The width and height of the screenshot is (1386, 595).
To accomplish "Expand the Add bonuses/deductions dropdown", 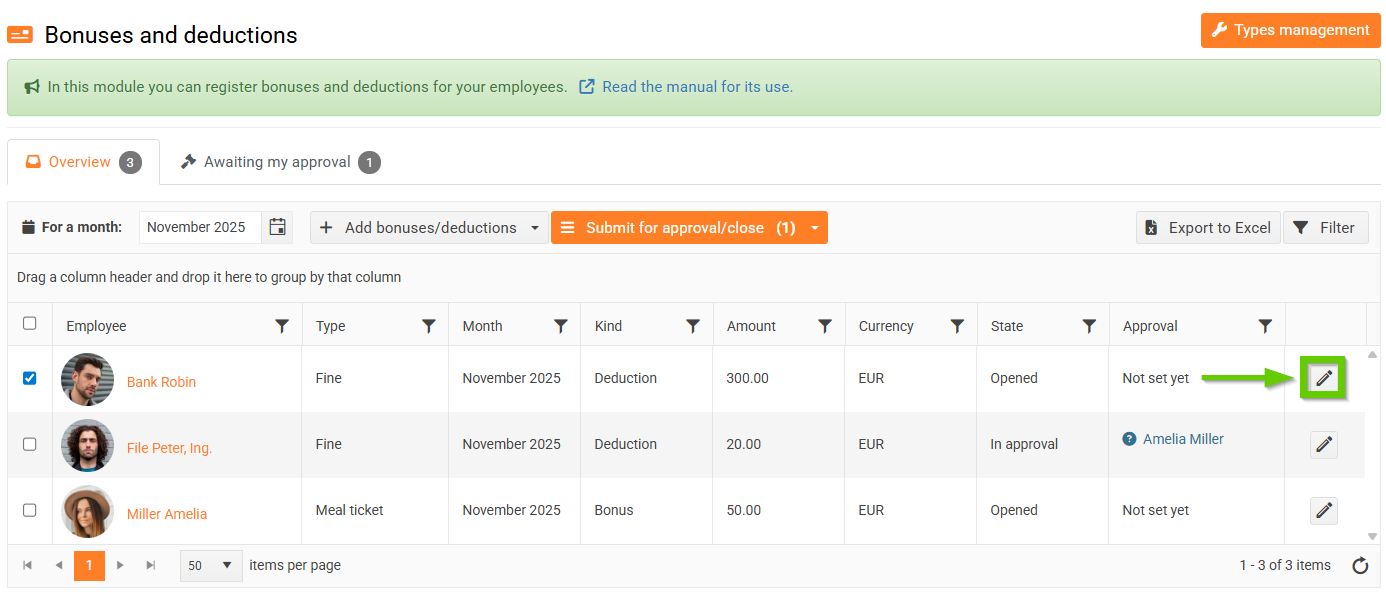I will coord(534,228).
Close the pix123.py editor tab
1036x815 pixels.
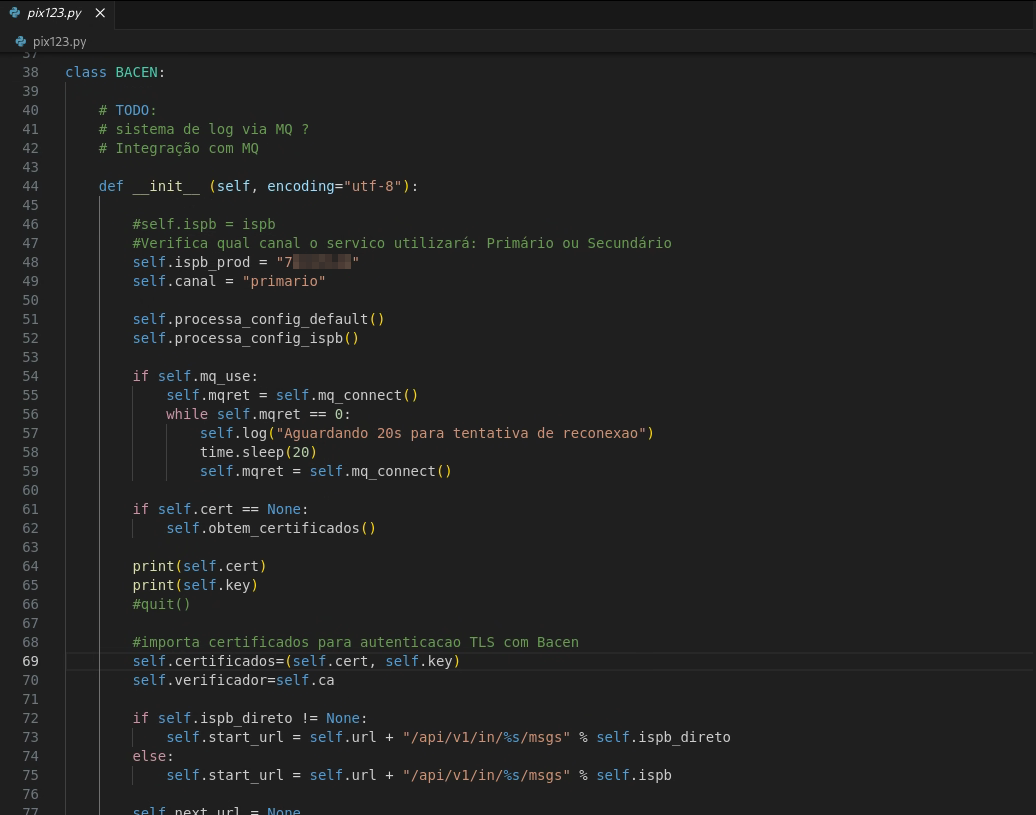[100, 13]
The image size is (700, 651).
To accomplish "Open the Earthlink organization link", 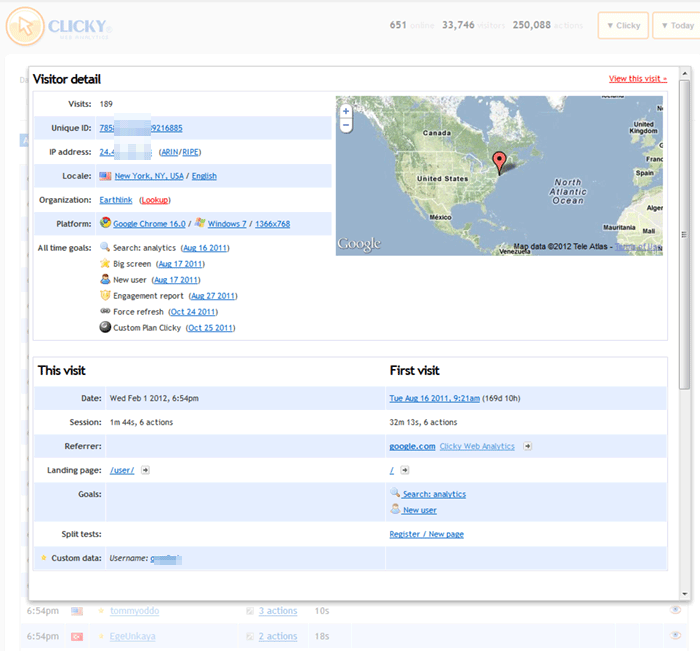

________

## Your task:
Reproduce nothing but the lines running from the line with "The image size is (700, 651)." through the end of the records, keeping both end lines and dropping the pictures.

## Task answer:
The image size is (700, 651).
To accomplish "Open the Earthlink organization link", 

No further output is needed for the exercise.